P.S. - Why am I getting the mental image of a bunch of fans dressed in gear or as Darth Vadar camping out along Canada's railroad tracks in order to catch a glimpse of Mr. Lucas having poutine on the train... :P

“MOVIE MOGULS OPT FOR POSH TRAIN HOLIDAY”
Lucas, Coppola and familes to traverse Canada in luxury

___________________
Phinjo Gombu
The Canadian Press
Toronto
___________________

The Royal Canadian Pacific is billed as the definitive luxury travel getaway for those who love the finer things in life and don’t need to ask the sticker price.

It’s exactly what Hollywood directors Francis Ford Coppola (The Godfather), George Lucas (Star Wars) and their families had in mind when they chartered the luxury private train, with three heritage cars, for a horrendously expensive cross-Canada rail holiday.

It usually costs at least $483,000 just for the six-day trip through the Rockies using the three cars based in Calgary – added to that are the costs of bringing the train to Toronto and taking it back out to the Rockies.

The directors won’t be blazing a new luxury vacation trail, however. It’s a train ride that has lured the likes of Sir Winston Churchill, then-Princess Elizabeth and the Duke of Edinburgh and King George VI and the Queen.

The Coppola and Lucas parties discreetly boarded their private train Tuesday at Union Station in Toronto and left in a westerly direction at a leisurely 70 kilometres an hour for an undisclosed location after spending the night at the Royal York Hotel and dining at the downtown Bistro 990.

At the station, witnesses saw the group emerge from a private elevator to be welcomed by the staff of the three 25-metre-long heritage cars – the Killarney, Van Horne and Strathcona.

“The train carrying the Lucas and Coppola families left at 3 pm this afternoon,” Canadian Pacific Railway spokesman Paul Thurston confirmed.

He said the company’s heritage trains don’t normally come this far east because most people prefer to see western scenery.

“It’s quite luxurious,” Thurston said, adding later that for chartered trains such as this one there are no normal schedules.

A spokesman for Coppola would only say that according to the director: “Our families are vacationing together in beautiful Canada.”

Thurston said he had no idea where the holidaying group was headed. The CP rail track network would take them west through Northern Ontario and the Prairies, before offering different routes in Alberta, including a circuit through the Rockies. The westward track ends in Vancouver.

The cars normally carry about 23 people and have two to four bedrooms each, as well as lounges and a dining room.
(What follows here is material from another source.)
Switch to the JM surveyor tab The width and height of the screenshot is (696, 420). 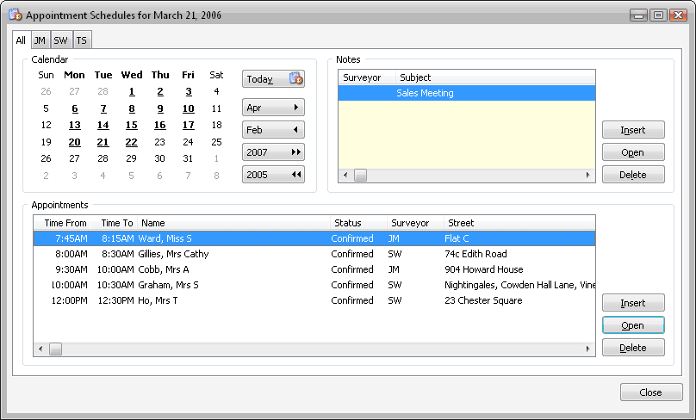click(x=40, y=40)
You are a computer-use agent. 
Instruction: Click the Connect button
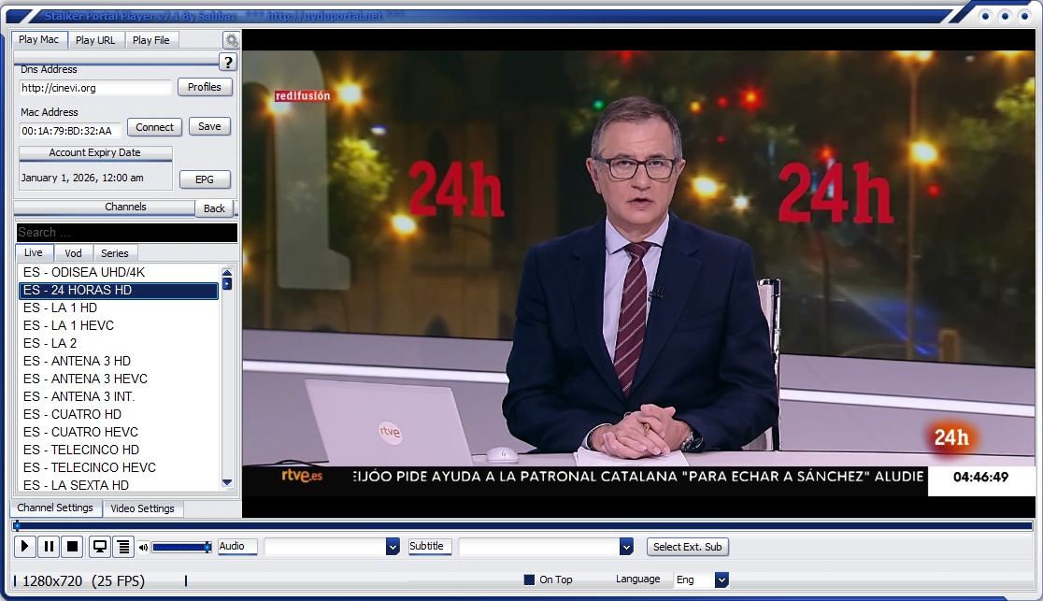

Based in Calgary, they are almost always used for exclusive excursions through the Rockies within Alberta for those willing to spend more than $7,000 per person for a six-day trip.

How much the Coppola and Lucas families were charged is anybody’s guess, and Jean LeSourd, manager of sales and marketing for the Royal Canadian Pacific, didn’t provide the answer.

“If you see our excursion costs, you can imagine what it may cost,” LeSourd said.

She said anybody wanting to charter an entire train on a regularly scheduled excursion through the Rockies would normally have to pay the per-person cost for all people that can be carried in a car.

At $7,000 per person for three cars and with 23 people in each car that would bring the final tab to at least $483,000 for chartering a six-day train ride with three cars within Alberta.

For that kind of money, passengers can, of course, only expect the very best.

“Our service at the Royal Canadian Pacific would be similar to the Orient Express and the Royal Scotsman as far as luxury rail service goes,” LeSourd said.